This paper describes a complicated experiment but one that’s worth unpicking and understanding. It’s all about visceral states – thirst, cold, exhaustion, and such like – and how they affect our ability to empathise with others.
Visceral states are really interesting – they turn out to have all sorts of impacts on people’s decisions. We know that being hungry or tired or excited can radically change your behaviour and your predictions about that behaviour. This experiment starts by confirming what a couple of others have uncovered – that visceral states also have a big impact on how you perceive other people’s behaviour.
The people running the study read participants a story about a hiker lost on a mountain, and then asked whether the hiker’s worst problem was cold, thirst, or hunger. Some of the people they asked were outside, on a cold day, and some of the people were inside in the warm. As hypothesised, people who were themselves cold were far more likely to say the fictional hiker was, too. A second experiment, focusing on the visceral state of thirst by making some participants eat salty snacks, found similar results – in this case thirst got the boost.
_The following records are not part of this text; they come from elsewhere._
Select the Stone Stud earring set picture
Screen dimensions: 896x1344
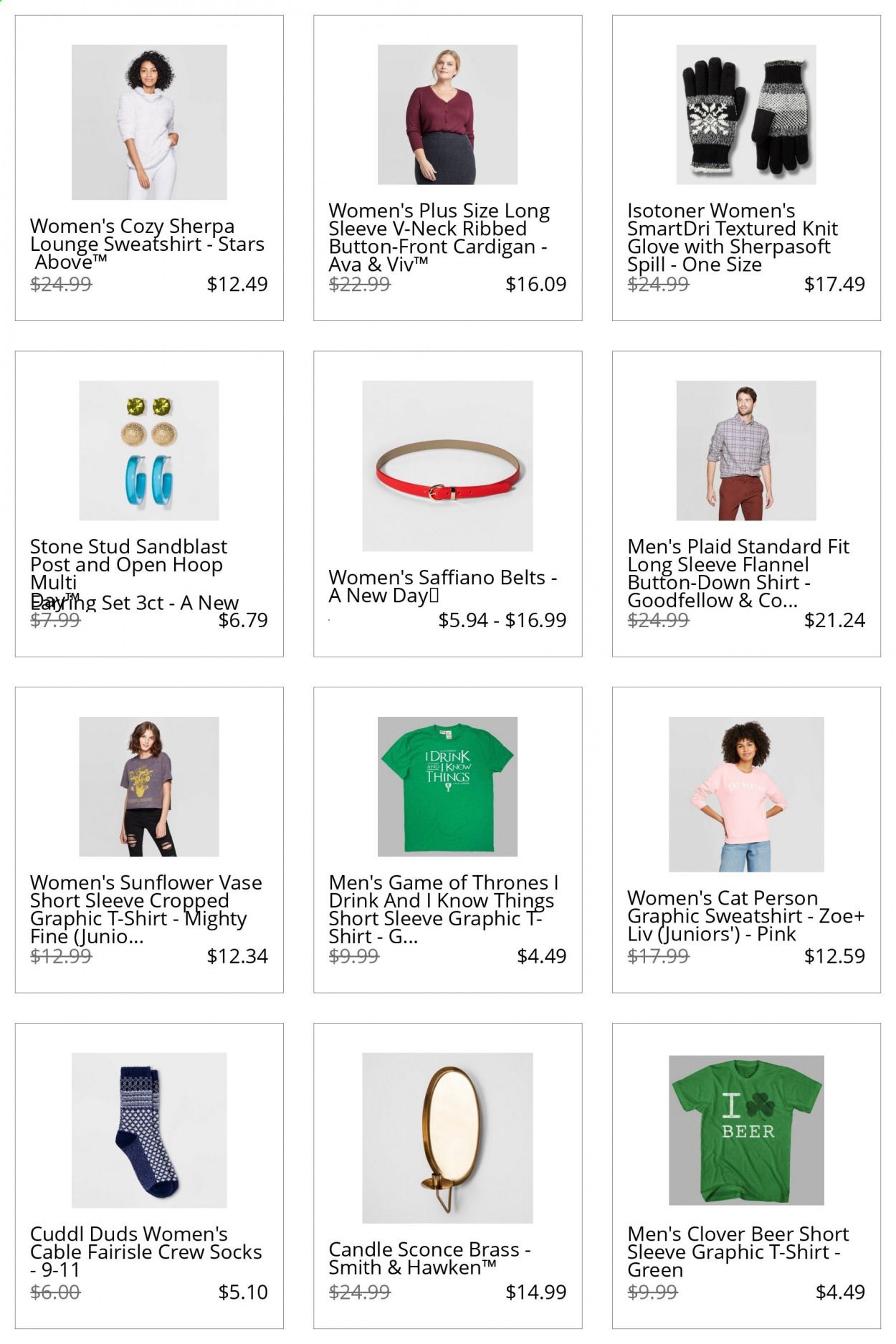(149, 450)
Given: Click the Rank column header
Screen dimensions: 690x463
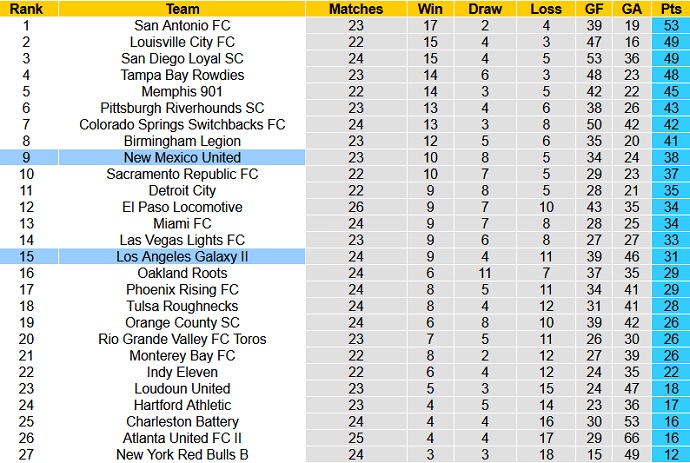Looking at the screenshot, I should [x=27, y=9].
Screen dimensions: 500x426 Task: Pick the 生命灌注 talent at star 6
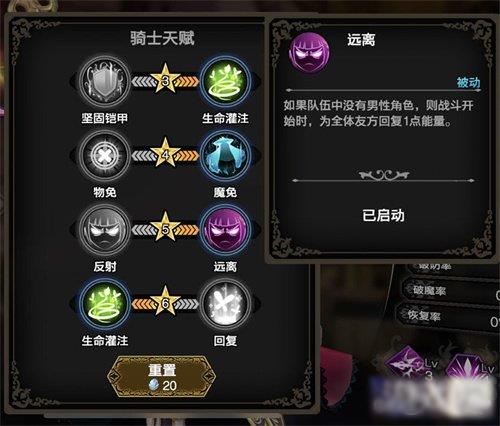pyautogui.click(x=105, y=304)
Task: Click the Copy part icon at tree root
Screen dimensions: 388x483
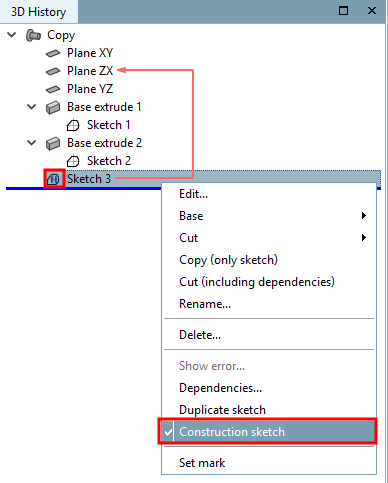Action: 33,35
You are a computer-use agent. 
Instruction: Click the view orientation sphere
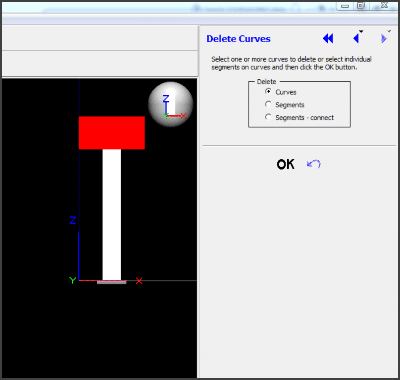point(171,104)

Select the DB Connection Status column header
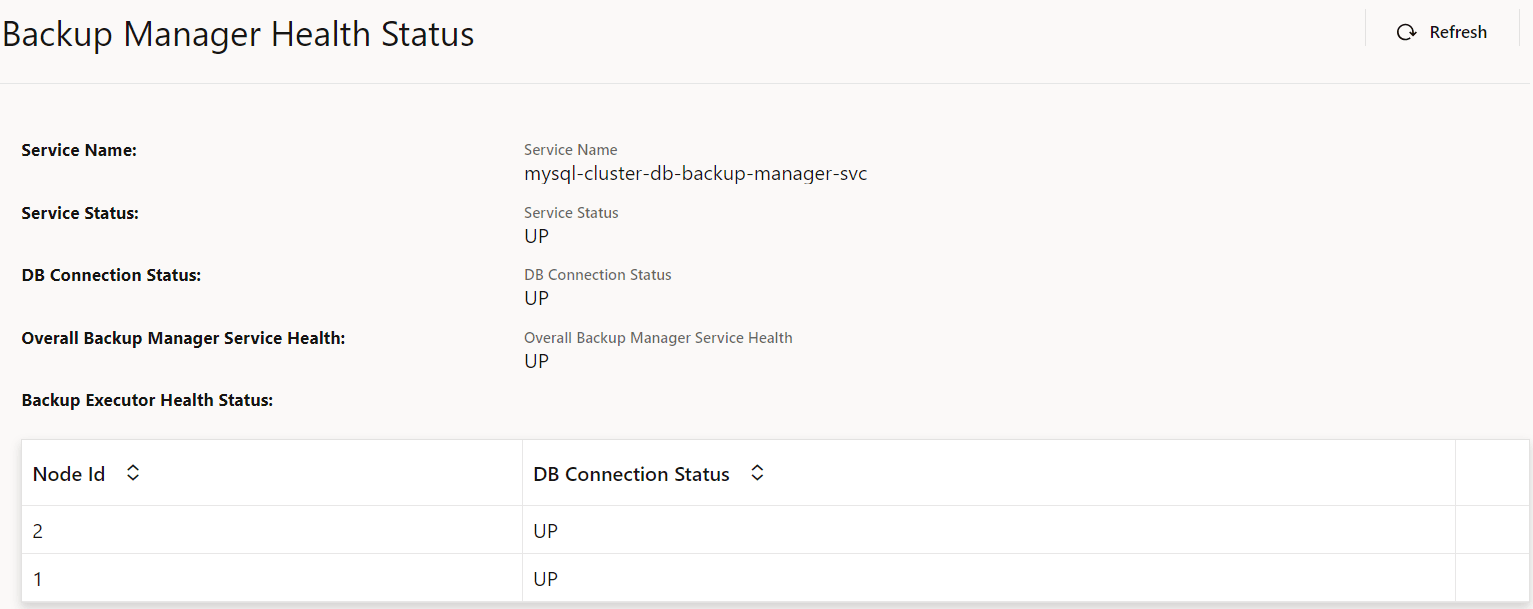(x=630, y=473)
But here’s where things get more complicated. Participants were also told something else about the hiker: their politics. For some, the hiker was a conservative, for others, the hiker was a liberal. And participants were asked their own political leanings too. What the researchers discovered was that on average this visceral effect only happened when the hiker’s politics and the participant’s were similar. For people of dissimilar views, the effect was cancelled out.
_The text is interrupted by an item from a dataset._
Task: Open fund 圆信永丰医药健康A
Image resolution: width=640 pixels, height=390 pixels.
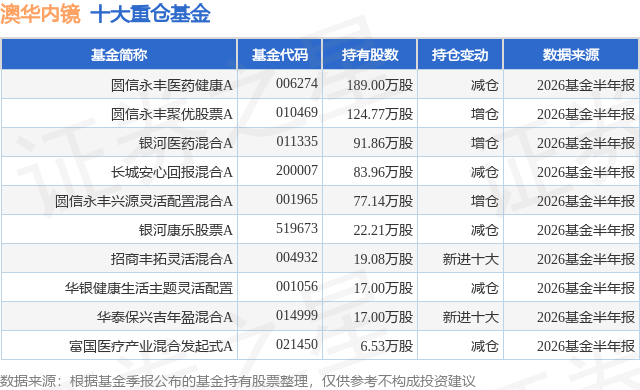Action: point(172,85)
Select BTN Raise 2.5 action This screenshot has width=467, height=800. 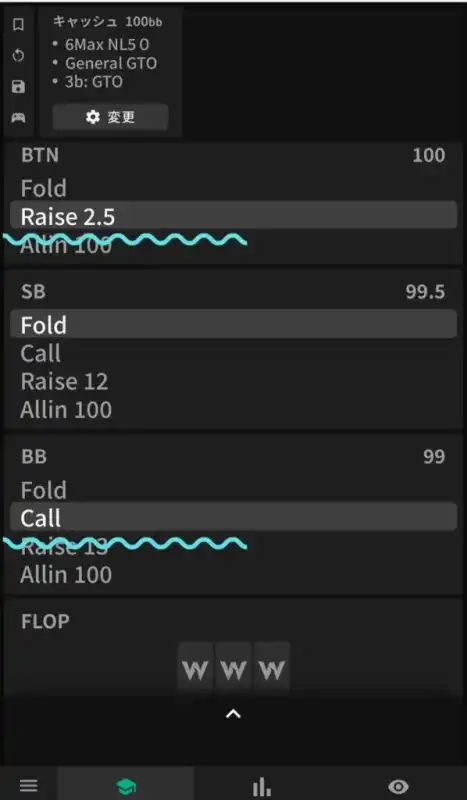tap(233, 215)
This is pretty amazing when you think about it. It’s one thing to believe that people of a different political leaning think differently, but imagining they feel cold or thirst differently is bizarre. Of course, that’s not quite what’s happening – instead the kind of extreme empathic projection visceral states bring on seems only to apply to people we identify with. We can still empathise with those different from us, but that empathy won’t be distorted by our own visceral state as it would be to someone in our in-group.
Fascinating, and possibly frightening, stuff
(Incidentally, the paper suggests it doesn’t have to be politics that defines the groupings – other differences work fine too.)